A very personal point of view.

  • There is no “one size fits all” in dream interpretation. The images in dreams are often mysterious and strange, they can refer to other times and places or show the dreamer as someone completely different from what they really are.
  • Dream dictionaries should be used sparingly and treated primarily as sources of inspiration.
  • The dreamer is the only person who can tell if an interpretation “works.”

dreams in psychotherapy

A psychologist working with dreams in therapy draws on her knowledge of the client’s life situation and life history, as well as her training in typical human response patterns. She works with her clients to understand the dream imagery in relation to what the client is struggling with or has experienced in life. Together they try to understand what relevance and particular associations these images have for this particular individual.

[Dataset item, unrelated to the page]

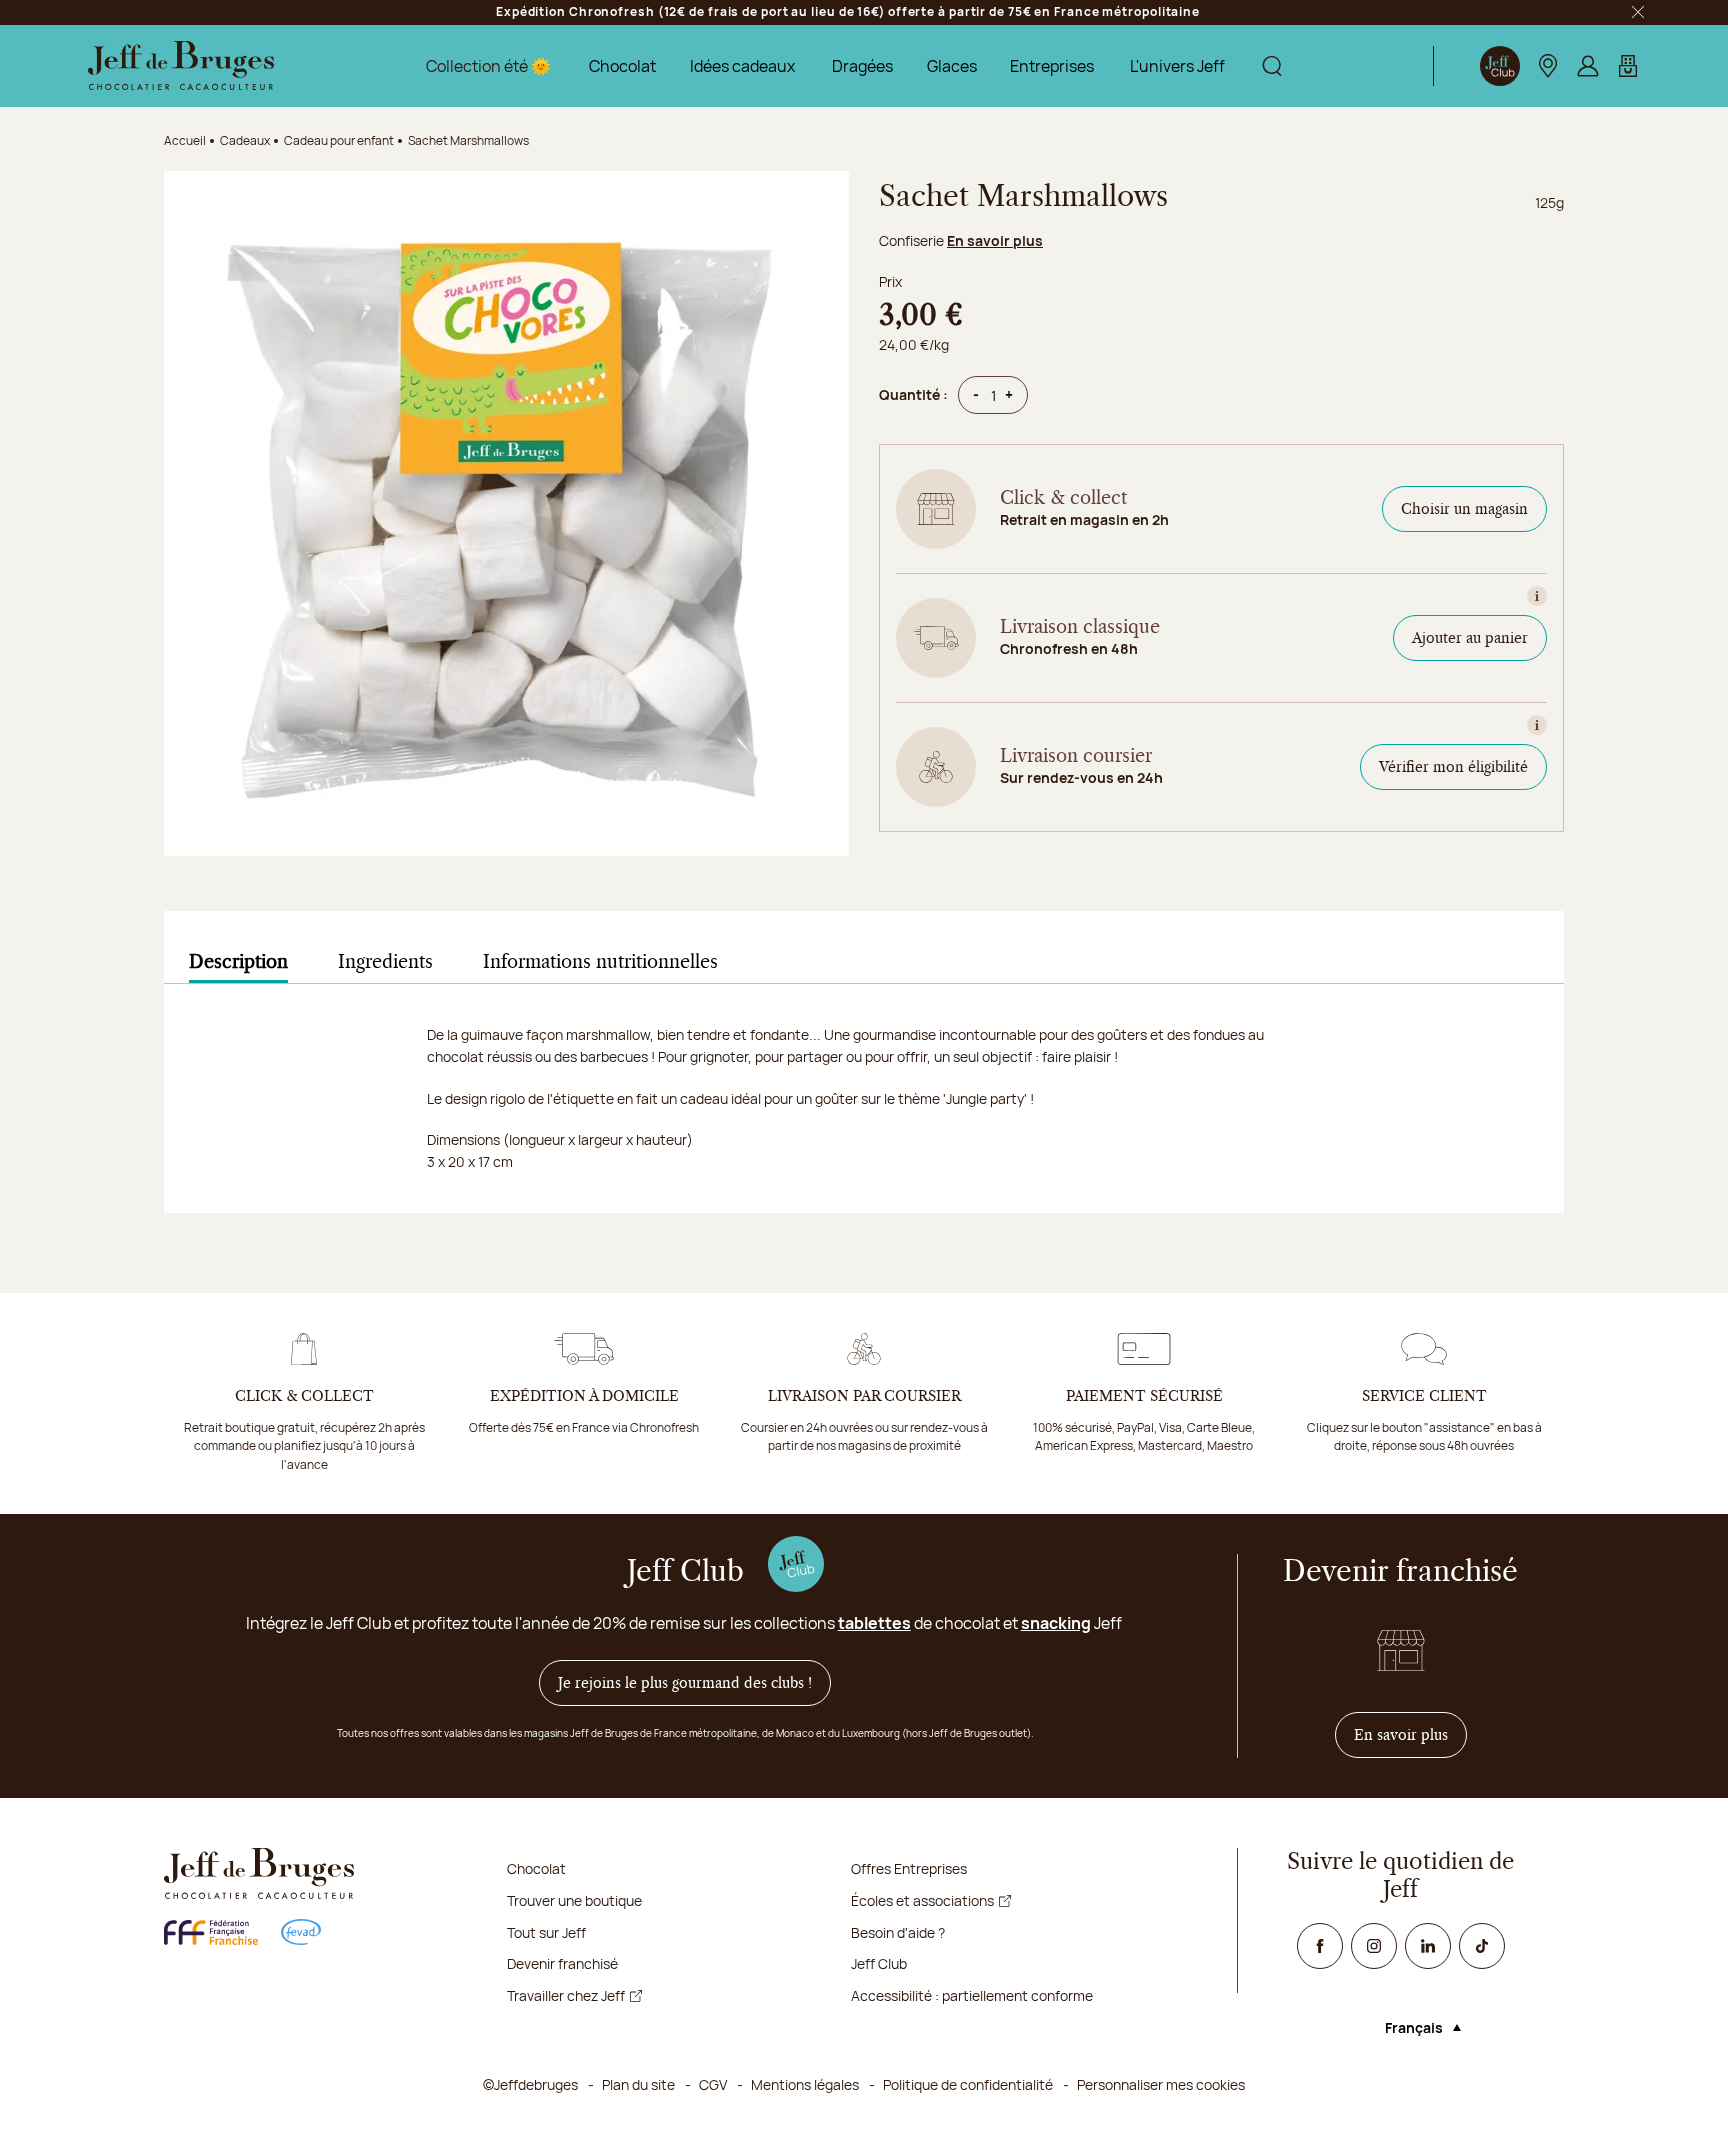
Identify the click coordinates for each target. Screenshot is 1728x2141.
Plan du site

  • The dream work in therapy contributes to the process of deepening self-knowledge.
  • understanding of the full range of his desires and responses allows the client to invent new possibilities for action and decision…to change his life so that his desires and actions are more congruent.
  • Dreamworks deepens therapeutic intimacy and creates an atmosphere of collaboration between therapist and client.

Dream Focused Brief Therapy

Psychotherapeutic dream work can be part of ongoing therapy or can be useful as a short-term process that focuses on understanding a particular situation, for example:

  • In normal transition periods, like the passages of life,
  • In periods of crisis,
  • When difficult decisions are being considered
  • When you have to assimilate radically new life experiences.
  • Sometimes a particularly striking dream or series of dreams to evoke a desire to question or understand a current or past situation or experience.

At these times, it may be helpful to consider working with a psychologist or therapist to provide emotional guidance and support and help stabilize you as you explore the questions.
that raises the sleep test.

Dreams are part of our unconscious reorganization and creative problem solving system. They take the essence of a problem situation out of the clutter of everyday experience so that we can see it more clearly. They remind us of what we have almost forgotten, or what we have tried to forget, and they bring together ideas that we knew separately but click and create a new understanding when put together. They help us see what we really want and point the way to future possibilities that arise from past experiences.